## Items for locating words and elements
------------------------------------
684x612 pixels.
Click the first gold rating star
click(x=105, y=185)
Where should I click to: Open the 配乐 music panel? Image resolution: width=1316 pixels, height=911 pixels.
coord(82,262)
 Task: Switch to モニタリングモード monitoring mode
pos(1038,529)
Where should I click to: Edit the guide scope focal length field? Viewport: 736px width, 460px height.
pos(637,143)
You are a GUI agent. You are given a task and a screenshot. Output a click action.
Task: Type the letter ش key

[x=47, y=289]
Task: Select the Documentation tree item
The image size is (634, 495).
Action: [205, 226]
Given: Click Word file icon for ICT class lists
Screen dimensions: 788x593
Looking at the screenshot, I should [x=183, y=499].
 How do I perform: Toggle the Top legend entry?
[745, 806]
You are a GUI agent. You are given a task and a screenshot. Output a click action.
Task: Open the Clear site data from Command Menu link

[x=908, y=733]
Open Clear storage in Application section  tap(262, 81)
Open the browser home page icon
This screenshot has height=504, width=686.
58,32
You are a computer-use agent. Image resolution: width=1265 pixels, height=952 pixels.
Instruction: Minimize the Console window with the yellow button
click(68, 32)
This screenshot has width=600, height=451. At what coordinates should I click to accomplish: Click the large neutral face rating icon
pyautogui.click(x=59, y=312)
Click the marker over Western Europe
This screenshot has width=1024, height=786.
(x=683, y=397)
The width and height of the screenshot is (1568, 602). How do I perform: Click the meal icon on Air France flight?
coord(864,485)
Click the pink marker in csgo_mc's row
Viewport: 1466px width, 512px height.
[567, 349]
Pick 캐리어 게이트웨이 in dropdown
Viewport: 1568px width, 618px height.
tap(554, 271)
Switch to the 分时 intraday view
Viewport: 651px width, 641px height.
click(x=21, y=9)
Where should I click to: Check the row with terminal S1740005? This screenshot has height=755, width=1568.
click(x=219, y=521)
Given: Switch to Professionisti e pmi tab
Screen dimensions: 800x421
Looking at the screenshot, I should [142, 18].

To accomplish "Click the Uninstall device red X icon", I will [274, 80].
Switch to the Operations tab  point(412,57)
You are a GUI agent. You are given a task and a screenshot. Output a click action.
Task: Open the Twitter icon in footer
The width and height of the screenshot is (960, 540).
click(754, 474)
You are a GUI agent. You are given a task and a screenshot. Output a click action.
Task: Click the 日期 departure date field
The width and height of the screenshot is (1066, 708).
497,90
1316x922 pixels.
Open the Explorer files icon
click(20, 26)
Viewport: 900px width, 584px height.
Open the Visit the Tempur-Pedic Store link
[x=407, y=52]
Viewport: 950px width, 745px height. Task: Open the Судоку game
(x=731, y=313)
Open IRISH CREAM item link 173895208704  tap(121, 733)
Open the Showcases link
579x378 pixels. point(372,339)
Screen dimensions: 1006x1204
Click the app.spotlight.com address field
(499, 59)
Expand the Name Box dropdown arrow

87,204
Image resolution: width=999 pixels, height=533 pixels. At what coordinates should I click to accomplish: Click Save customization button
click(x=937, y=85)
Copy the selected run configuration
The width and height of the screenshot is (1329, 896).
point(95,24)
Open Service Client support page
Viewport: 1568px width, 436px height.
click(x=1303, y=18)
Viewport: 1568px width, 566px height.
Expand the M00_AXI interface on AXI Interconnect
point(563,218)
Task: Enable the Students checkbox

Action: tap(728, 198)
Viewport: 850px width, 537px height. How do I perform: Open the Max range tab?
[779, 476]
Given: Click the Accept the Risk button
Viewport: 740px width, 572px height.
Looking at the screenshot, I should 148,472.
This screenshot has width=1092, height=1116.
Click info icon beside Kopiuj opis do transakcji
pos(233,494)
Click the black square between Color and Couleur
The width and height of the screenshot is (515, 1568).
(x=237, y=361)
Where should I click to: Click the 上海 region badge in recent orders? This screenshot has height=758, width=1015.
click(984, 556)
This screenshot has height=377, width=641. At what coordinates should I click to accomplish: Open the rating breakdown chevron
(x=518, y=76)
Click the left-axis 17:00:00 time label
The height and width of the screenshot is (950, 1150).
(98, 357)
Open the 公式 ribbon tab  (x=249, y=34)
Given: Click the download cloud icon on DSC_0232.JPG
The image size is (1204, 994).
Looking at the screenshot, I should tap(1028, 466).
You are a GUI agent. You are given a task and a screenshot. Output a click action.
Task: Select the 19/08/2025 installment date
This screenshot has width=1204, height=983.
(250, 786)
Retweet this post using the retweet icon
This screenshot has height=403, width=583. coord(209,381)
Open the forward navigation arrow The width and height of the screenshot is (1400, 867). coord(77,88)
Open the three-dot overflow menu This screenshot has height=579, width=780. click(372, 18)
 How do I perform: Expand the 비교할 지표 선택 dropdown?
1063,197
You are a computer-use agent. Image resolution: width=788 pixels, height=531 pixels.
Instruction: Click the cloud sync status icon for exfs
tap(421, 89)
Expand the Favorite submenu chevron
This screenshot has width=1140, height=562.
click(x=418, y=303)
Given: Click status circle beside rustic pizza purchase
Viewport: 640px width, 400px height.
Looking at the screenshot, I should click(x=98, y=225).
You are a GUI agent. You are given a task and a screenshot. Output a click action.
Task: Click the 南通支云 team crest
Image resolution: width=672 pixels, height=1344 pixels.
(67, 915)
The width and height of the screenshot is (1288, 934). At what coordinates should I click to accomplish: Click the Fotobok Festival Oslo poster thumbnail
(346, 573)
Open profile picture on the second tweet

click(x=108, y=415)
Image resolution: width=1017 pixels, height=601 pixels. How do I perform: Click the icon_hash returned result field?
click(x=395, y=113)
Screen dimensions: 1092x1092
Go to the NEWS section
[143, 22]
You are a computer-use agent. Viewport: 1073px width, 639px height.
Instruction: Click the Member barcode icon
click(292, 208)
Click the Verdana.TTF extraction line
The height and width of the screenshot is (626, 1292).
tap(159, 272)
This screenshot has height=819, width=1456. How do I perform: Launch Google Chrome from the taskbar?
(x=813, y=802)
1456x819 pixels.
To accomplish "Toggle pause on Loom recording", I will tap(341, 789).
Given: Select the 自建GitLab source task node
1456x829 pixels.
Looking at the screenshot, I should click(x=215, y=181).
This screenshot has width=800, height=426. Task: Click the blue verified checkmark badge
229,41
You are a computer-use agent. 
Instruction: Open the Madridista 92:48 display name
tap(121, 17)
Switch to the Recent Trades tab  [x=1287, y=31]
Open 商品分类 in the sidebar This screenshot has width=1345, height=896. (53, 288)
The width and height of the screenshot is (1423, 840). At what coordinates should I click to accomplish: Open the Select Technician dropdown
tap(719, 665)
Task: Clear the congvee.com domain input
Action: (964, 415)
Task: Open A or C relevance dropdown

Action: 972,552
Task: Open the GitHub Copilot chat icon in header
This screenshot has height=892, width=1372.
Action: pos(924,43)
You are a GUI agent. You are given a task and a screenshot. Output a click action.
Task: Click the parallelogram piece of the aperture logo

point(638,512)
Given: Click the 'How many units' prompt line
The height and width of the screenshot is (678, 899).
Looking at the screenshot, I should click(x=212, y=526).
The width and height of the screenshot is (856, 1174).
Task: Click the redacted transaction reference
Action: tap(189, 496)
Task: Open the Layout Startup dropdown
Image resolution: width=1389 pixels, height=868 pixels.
------------------------------------
## Objective
Rename "GUI agent" to "interface agent" everywhere it occurs in the items above, and reproduce all the items with nothing else changed.

## Exercise result
684x612 pixels.
Click the first gold rating star
click(x=105, y=185)
Where should I click to: Open the 配乐 music panel? Image resolution: width=1316 pixels, height=911 pixels.
coord(82,262)
 Task: Switch to モニタリングモード monitoring mode
pos(1038,529)
Where should I click to: Edit the guide scope focal length field? Viewport: 736px width, 460px height.
pos(637,143)
You are a interface agent. You are given a task and a screenshot. Output a click action.
Task: Type the letter ش key

[x=47, y=289]
Task: Select the Documentation tree item
The image size is (634, 495).
Action: [205, 226]
Given: Click Word file icon for ICT class lists
Screen dimensions: 788x593
Looking at the screenshot, I should [x=183, y=499].
 How do I perform: Toggle the Top legend entry?
[745, 806]
You are a interface agent. You are given a task and a screenshot. Output a click action.
Task: Open the Clear site data from Command Menu link

[x=908, y=733]
Open Clear storage in Application section  tap(262, 81)
Open the browser home page icon
This screenshot has height=504, width=686.
58,32
You are a computer-use agent. Image resolution: width=1265 pixels, height=952 pixels.
Instruction: Minimize the Console window with the yellow button
click(68, 32)
This screenshot has width=600, height=451. At what coordinates should I click to accomplish: Click the large neutral face rating icon
pyautogui.click(x=59, y=312)
Click the marker over Western Europe
This screenshot has width=1024, height=786.
(x=683, y=397)
The width and height of the screenshot is (1568, 602). How do I perform: Click the meal icon on Air France flight?
coord(864,485)
Click the pink marker in csgo_mc's row
Viewport: 1466px width, 512px height.
[567, 349]
Pick 캐리어 게이트웨이 in dropdown
Viewport: 1568px width, 618px height.
tap(554, 271)
Switch to the 分时 intraday view
Viewport: 651px width, 641px height.
click(x=21, y=9)
Where should I click to: Check the row with terminal S1740005? This screenshot has height=755, width=1568.
click(x=219, y=521)
Given: Switch to Professionisti e pmi tab
Screen dimensions: 800x421
Looking at the screenshot, I should [142, 18].

To accomplish "Click the Uninstall device red X icon", I will [274, 80].
Switch to the Operations tab  point(412,57)
You are a interface agent. You are given a task and a screenshot. Output a click action.
Task: Open the Twitter icon in footer
The width and height of the screenshot is (960, 540).
click(754, 474)
You are a interface agent. You are given a task and a screenshot. Output a click action.
Task: Click the 日期 departure date field
The width and height of the screenshot is (1066, 708).
497,90
1316x922 pixels.
Open the Explorer files icon
click(20, 26)
Viewport: 900px width, 584px height.
Open the Visit the Tempur-Pedic Store link
[x=407, y=52]
Viewport: 950px width, 745px height. Task: Open the Судоку game
(x=731, y=313)
Open IRISH CREAM item link 173895208704  tap(121, 733)
Open the Showcases link
579x378 pixels. point(372,339)
Screen dimensions: 1006x1204
Click the app.spotlight.com address field
(499, 59)
Expand the Name Box dropdown arrow

87,204
Image resolution: width=999 pixels, height=533 pixels. At what coordinates should I click to accomplish: Click Save customization button
click(x=937, y=85)
Copy the selected run configuration
The width and height of the screenshot is (1329, 896).
point(95,24)
Open Service Client support page
Viewport: 1568px width, 436px height.
click(x=1303, y=18)
Viewport: 1568px width, 566px height.
Expand the M00_AXI interface on AXI Interconnect
point(563,218)
Task: Enable the Students checkbox

Action: tap(728, 198)
Viewport: 850px width, 537px height. How do I perform: Open the Max range tab?
[779, 476]
Given: Click the Accept the Risk button
Viewport: 740px width, 572px height.
Looking at the screenshot, I should 148,472.
This screenshot has width=1092, height=1116.
Click info icon beside Kopiuj opis do transakcji
pos(233,494)
Click the black square between Color and Couleur
The width and height of the screenshot is (515, 1568).
(x=237, y=361)
Where should I click to: Click the 上海 region badge in recent orders? This screenshot has height=758, width=1015.
click(984, 556)
This screenshot has height=377, width=641. At what coordinates should I click to accomplish: Open the rating breakdown chevron
(x=518, y=76)
Click the left-axis 17:00:00 time label
The height and width of the screenshot is (950, 1150).
(98, 357)
Open the 公式 ribbon tab  (x=249, y=34)
Given: Click the download cloud icon on DSC_0232.JPG
The image size is (1204, 994).
Looking at the screenshot, I should tap(1028, 466).
You are a interface agent. You are given a task and a screenshot. Output a click action.
Task: Select the 19/08/2025 installment date
This screenshot has width=1204, height=983.
(250, 786)
Retweet this post using the retweet icon
This screenshot has height=403, width=583. coord(209,381)
Open the forward navigation arrow The width and height of the screenshot is (1400, 867). coord(77,88)
Open the three-dot overflow menu This screenshot has height=579, width=780. click(372, 18)
 How do I perform: Expand the 비교할 지표 선택 dropdown?
1063,197
You are a computer-use agent. Image resolution: width=788 pixels, height=531 pixels.
Instruction: Click the cloud sync status icon for exfs
tap(421, 89)
Expand the Favorite submenu chevron
This screenshot has width=1140, height=562.
click(x=418, y=303)
Given: Click status circle beside rustic pizza purchase
Viewport: 640px width, 400px height.
Looking at the screenshot, I should click(x=98, y=225).
You are a interface agent. You are given a task and a screenshot. Output a click action.
Task: Click the 南通支云 team crest
Image resolution: width=672 pixels, height=1344 pixels.
(67, 915)
The width and height of the screenshot is (1288, 934). At what coordinates should I click to accomplish: Click the Fotobok Festival Oslo poster thumbnail
(346, 573)
Open profile picture on the second tweet

click(x=108, y=415)
Image resolution: width=1017 pixels, height=601 pixels. How do I perform: Click the icon_hash returned result field?
click(x=395, y=113)
Screen dimensions: 1092x1092
Go to the NEWS section
[143, 22]
You are a computer-use agent. Viewport: 1073px width, 639px height.
Instruction: Click the Member barcode icon
click(292, 208)
Click the Verdana.TTF extraction line
The height and width of the screenshot is (626, 1292).
tap(159, 272)
This screenshot has height=819, width=1456. How do I perform: Launch Google Chrome from the taskbar?
(x=813, y=802)
1456x819 pixels.
To accomplish "Toggle pause on Loom recording", I will tap(341, 789).
Given: Select the 自建GitLab source task node
1456x829 pixels.
Looking at the screenshot, I should click(x=215, y=181).
This screenshot has width=800, height=426. Task: Click the blue verified checkmark badge
229,41
You are a computer-use agent. 
Instruction: Open the Madridista 92:48 display name
tap(121, 17)
Switch to the Recent Trades tab  [x=1287, y=31]
Open 商品分类 in the sidebar This screenshot has width=1345, height=896. (53, 288)
The width and height of the screenshot is (1423, 840). At what coordinates should I click to accomplish: Open the Select Technician dropdown
tap(719, 665)
Task: Clear the congvee.com domain input
Action: (964, 415)
Task: Open A or C relevance dropdown

Action: 972,552
Task: Open the GitHub Copilot chat icon in header
This screenshot has height=892, width=1372.
Action: pos(924,43)
You are a interface agent. You are given a task and a screenshot. Output a click action.
Task: Click the parallelogram piece of the aperture logo

point(638,512)
Given: Click the 'How many units' prompt line
The height and width of the screenshot is (678, 899).
Looking at the screenshot, I should click(x=212, y=526).
The width and height of the screenshot is (856, 1174).
Task: Click the redacted transaction reference
Action: tap(189, 496)
Task: Open the Layout Startup dropdown
Image resolution: width=1389 pixels, height=868 pixels.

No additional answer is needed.